Repeteco das eleições

A alternância de comportamentos ameaça invalidar a defesa jurídica técnica. O esforço para transmitir equilíbrio cai por terra quando Bolsonaro faz discursos mercuriais contra o STF. Só no dia em que virou réu, foram dois.

O momento político é outro, mas o cenário é igual ao das eleições. Durante a tentativa de um segundo mandato, Bolsonaro tinha dois núcleos.
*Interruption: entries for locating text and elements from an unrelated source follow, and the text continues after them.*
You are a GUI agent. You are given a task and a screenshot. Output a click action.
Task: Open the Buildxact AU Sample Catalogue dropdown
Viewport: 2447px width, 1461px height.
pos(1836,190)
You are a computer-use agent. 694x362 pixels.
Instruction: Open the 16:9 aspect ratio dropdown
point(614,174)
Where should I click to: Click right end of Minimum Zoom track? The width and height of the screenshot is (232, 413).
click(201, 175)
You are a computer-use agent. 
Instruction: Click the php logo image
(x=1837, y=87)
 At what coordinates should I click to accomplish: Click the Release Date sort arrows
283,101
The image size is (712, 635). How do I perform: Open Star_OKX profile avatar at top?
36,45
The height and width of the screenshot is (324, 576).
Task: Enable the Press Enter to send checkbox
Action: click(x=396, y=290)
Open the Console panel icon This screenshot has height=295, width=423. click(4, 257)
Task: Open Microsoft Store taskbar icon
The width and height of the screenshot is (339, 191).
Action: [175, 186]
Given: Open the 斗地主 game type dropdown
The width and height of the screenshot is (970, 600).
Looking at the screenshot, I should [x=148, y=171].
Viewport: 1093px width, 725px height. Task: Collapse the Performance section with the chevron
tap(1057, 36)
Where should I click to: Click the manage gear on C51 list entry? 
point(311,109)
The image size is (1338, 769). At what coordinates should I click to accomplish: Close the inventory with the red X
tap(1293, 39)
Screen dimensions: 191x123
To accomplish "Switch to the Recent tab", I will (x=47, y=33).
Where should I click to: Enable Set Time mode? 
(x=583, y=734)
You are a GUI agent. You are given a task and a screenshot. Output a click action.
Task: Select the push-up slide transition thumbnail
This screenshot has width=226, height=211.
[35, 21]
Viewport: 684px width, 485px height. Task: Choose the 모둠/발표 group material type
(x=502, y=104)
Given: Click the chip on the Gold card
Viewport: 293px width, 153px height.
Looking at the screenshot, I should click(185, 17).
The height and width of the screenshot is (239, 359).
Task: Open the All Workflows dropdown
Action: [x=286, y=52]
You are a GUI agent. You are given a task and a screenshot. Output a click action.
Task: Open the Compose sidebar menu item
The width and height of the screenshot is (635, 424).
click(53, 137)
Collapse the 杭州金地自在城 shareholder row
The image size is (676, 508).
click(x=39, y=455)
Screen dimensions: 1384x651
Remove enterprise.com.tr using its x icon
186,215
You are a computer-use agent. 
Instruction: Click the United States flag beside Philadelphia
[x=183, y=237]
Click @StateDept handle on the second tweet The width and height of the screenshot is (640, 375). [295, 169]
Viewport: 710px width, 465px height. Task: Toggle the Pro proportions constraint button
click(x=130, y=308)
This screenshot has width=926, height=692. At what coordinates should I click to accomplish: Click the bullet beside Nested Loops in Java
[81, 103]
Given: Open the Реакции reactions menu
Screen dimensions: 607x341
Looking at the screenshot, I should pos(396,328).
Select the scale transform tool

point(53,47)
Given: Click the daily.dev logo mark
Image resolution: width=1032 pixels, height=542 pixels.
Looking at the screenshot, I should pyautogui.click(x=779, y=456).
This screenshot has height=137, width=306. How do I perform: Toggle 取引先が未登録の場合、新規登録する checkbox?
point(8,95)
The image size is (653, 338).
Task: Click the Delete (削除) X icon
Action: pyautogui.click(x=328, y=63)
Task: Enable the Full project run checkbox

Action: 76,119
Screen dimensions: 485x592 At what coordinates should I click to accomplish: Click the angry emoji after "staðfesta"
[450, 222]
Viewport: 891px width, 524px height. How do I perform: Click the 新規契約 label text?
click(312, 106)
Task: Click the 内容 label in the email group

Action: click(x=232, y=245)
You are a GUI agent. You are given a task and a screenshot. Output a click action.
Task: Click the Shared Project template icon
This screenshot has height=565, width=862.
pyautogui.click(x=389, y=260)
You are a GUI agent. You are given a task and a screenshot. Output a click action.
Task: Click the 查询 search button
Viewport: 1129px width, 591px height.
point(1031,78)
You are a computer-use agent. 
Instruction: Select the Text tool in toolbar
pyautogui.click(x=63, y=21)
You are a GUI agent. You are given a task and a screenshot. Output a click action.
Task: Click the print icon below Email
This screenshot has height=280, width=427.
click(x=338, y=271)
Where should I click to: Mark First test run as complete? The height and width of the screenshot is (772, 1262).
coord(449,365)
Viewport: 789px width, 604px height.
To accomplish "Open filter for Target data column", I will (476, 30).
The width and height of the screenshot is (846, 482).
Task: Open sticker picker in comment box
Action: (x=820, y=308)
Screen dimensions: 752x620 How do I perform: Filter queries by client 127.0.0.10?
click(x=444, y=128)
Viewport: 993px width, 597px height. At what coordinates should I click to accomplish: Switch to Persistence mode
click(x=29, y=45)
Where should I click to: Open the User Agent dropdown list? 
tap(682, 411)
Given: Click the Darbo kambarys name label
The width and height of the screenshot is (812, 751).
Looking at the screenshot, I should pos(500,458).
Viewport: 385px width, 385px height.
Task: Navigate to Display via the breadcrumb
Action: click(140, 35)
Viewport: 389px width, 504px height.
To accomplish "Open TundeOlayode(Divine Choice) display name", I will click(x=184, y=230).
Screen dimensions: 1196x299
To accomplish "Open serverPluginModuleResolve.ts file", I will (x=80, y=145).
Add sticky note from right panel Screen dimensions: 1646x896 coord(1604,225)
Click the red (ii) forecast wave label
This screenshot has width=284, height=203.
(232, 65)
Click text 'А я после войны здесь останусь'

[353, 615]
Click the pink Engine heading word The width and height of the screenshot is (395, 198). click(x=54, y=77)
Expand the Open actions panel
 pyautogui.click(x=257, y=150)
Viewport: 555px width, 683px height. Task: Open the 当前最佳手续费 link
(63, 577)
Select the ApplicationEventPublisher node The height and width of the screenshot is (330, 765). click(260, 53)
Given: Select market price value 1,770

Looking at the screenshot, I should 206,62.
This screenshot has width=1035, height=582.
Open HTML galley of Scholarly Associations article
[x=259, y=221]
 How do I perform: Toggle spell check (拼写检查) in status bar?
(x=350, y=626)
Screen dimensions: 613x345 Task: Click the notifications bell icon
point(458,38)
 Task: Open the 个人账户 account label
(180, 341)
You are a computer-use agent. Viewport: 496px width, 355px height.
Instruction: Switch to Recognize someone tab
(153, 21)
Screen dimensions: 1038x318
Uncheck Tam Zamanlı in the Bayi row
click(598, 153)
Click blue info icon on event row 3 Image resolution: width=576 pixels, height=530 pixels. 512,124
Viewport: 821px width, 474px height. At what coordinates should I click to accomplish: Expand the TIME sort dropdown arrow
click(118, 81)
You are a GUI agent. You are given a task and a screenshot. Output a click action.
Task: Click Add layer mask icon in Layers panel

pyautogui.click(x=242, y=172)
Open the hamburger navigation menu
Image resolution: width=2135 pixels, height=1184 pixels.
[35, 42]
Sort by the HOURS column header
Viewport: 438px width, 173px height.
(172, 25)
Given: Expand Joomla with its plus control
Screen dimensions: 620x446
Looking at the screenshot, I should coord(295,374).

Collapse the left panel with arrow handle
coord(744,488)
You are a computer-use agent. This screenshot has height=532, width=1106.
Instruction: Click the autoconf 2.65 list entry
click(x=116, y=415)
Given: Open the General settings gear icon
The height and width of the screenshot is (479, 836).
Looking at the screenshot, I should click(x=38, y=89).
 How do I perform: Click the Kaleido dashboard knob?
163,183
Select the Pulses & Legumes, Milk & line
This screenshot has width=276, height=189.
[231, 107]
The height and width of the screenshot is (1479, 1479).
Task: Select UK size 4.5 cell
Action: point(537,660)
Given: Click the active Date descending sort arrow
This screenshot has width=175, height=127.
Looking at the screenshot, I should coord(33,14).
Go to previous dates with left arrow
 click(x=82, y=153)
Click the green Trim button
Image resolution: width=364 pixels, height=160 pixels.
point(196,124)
Ambos defendiam ações opostas.

O núcleo político tinha como prioridade controlar a língua de Bolsonaro. A intenção era evitar discurso contra as vacina de covid-19, desmerecer os esforços de enfrentamento ao coronavírus e acabar com falas machistas e ofensivas às mulheres.

Este tipo de conselho era ainda mais enfatizado em dias de debates na TV. Os principais representantes do núcleo político eram os então ministros Fábio Faria (PP-RN) e Ciro Nogueira (PP-PI). Passada a eleição, este último disse que Bolsonaro perdeu por causa de frases inapropriadas.

O núcleo ideológico pregava o contrário. Seus integrantes reforçavam que o então candidato deveria se opor ao sistema. O conselho abria margem para falar mal das urnas, das vacinas e da Justiça e incentivava a declarações falsas. Diversas vezes Bolsonaro falou que os cachorros estavam extintos na Venezuela porque a população comeu seus animais de estimação de tão famintos que estavam por causa do comunismo implantado no país.

Acabou em derrota. Ele ficou 2,1 milhões de votos atrás de Lula e se tornou o primeiro presidente a não obter a reeleição no Brasil.